The Dove Playground was designed by Khor Ean Ghee in 1979. Khor had been asked by HDB to come up with play spaces for a new generation of public housing that would “go beyond providing just a roof over Singaporeans’ heads". Even though he had no experience in designing playgrounds, Khor began creating playgrounds based on animals and local icons like rickshaws. The dove playground was one of his designs for the series of animal-inspired adventure playgrounds.

One of the residents, Xue Ling, mentioned that the playground often gets flooded when it rains, and that she would put on her swimsuit to swim in the muddy water with her sister.

Besides children, adults also gather around here for conversations and social bonding. Madam Yee, a resident of more than 35 years, said, “What I like most about this place is the friendship that I’ve forged throughout the years. I live alone and it’s good that my neighbours check up on me when they have the time. Sometimes if I get bored, I go down to the playground and chitchat with them. When all of us have to shift out in 2016, hopefully, the bond between our neighbours will remain intact.”

== Geylang River ==
A portion of the Geylang River runs nearby to Dakota Crescent which resulted in frequent flooding in the area. Crocodiles were used to be spotted by residents crawling out of the river and came near to the kampongs. Geylang river was subsequently canalized which prevented flooding. Park connector is aligned along the river, providing family activities for the nearby residents.

==Conservation efforts and public awareness==
A ‘Save Dakota Crescent’ campaign was started in 2014 by a group of architects to save Dakota Crescent. Led by architect Jonathan Poh, they put together a conservation paper to save 12 blocks of flats and transform it into a mixed-used complex with offices, food and beverages businesses and residential units for rent. The paper has been submitted to the Ministry of National Development.

This campaign was set up as its founders felt that Dakota Crescent had a unique architecture- one that had open spaces, iconic buildings and an interesting streetscape. Thus, it was a piece of history that they wanted to keep, for the future generation and as a part of Singapore's heritage.

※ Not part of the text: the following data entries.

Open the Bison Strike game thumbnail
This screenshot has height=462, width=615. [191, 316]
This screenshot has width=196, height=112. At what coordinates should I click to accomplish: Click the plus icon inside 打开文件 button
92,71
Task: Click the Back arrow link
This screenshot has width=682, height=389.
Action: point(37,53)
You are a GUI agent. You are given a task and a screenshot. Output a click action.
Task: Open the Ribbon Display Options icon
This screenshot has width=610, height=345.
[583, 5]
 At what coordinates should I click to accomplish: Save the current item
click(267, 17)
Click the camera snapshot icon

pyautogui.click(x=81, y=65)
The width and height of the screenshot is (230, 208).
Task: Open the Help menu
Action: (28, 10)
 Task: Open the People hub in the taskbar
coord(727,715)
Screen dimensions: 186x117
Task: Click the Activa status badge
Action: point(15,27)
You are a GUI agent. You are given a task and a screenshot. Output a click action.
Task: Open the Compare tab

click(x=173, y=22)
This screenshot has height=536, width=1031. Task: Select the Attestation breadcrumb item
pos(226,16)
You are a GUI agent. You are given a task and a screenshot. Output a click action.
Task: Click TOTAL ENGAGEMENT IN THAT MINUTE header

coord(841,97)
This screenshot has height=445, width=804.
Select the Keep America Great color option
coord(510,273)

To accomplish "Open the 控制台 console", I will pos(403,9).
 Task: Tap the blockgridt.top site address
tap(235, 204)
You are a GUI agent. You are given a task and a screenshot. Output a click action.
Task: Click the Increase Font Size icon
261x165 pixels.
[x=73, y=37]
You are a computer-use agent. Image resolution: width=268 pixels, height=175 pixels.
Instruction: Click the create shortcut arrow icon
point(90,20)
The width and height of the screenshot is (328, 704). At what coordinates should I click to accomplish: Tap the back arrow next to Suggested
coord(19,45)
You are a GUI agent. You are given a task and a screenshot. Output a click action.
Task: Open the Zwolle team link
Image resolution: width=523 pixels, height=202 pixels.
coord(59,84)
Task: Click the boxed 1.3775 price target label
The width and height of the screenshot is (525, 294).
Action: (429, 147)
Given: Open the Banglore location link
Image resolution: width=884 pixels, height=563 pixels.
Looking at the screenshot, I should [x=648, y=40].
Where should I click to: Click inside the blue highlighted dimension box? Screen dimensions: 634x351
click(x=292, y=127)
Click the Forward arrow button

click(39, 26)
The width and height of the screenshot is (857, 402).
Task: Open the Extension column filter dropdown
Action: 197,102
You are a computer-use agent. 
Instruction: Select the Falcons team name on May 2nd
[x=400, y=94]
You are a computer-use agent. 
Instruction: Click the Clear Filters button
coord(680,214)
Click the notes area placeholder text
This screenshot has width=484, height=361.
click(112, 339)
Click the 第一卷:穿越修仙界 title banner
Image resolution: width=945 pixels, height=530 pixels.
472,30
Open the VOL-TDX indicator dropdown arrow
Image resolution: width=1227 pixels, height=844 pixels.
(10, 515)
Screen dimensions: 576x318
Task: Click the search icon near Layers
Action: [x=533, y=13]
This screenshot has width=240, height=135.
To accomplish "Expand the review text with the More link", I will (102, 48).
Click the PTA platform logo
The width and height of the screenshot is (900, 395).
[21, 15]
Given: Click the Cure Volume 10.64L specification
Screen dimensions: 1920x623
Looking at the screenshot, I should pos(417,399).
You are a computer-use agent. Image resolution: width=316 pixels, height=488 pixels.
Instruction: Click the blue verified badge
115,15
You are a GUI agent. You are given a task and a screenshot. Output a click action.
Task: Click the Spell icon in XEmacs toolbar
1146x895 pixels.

Other than its architectural significance, Dakota also has a historical and social significance. Many residents still hold fond memories of the place, as can be seen by the personal recounts above, and has appealed to the government to conserve certain parts of this estate. Some of these residents have joined the campaign led by the architects. Dakota Crescent has a huge historical significance, as it was one of the first housing estates to be built in response to the increasing population.

Projects that the group has embarked on include conducting walking trails for people who wanted to know more about the history and architecture of the estate. The walking trails are conducted by the residents of Dakota. This makes the trails more interactive for visitors, rather than walking about the estate on their own. Furthermore, these residents can share their personal experiences about the estate with the visitors, enhancing their understanding about the social significance of Dakota. The group has also created Facebook page ‘Save Dakota Crescent’ to raise awareness about their plans to the members of the public. ‘Dakota Adventures’ also consists of a group of people giving Dakota Crescent tours to raise more awareness.

== In popular culture ==
Dakota Crescent was also the site of the movie 3688 (2015) by director Royston Tan and Singaporean blockbuster drama series Hero (2016).

As part of the community theatre project IgnorLand by local theatre company Drama Box, Dakota Crescent was featured in its fourth installation in 2016. Residents of Dakota Crescent also participated in the performances.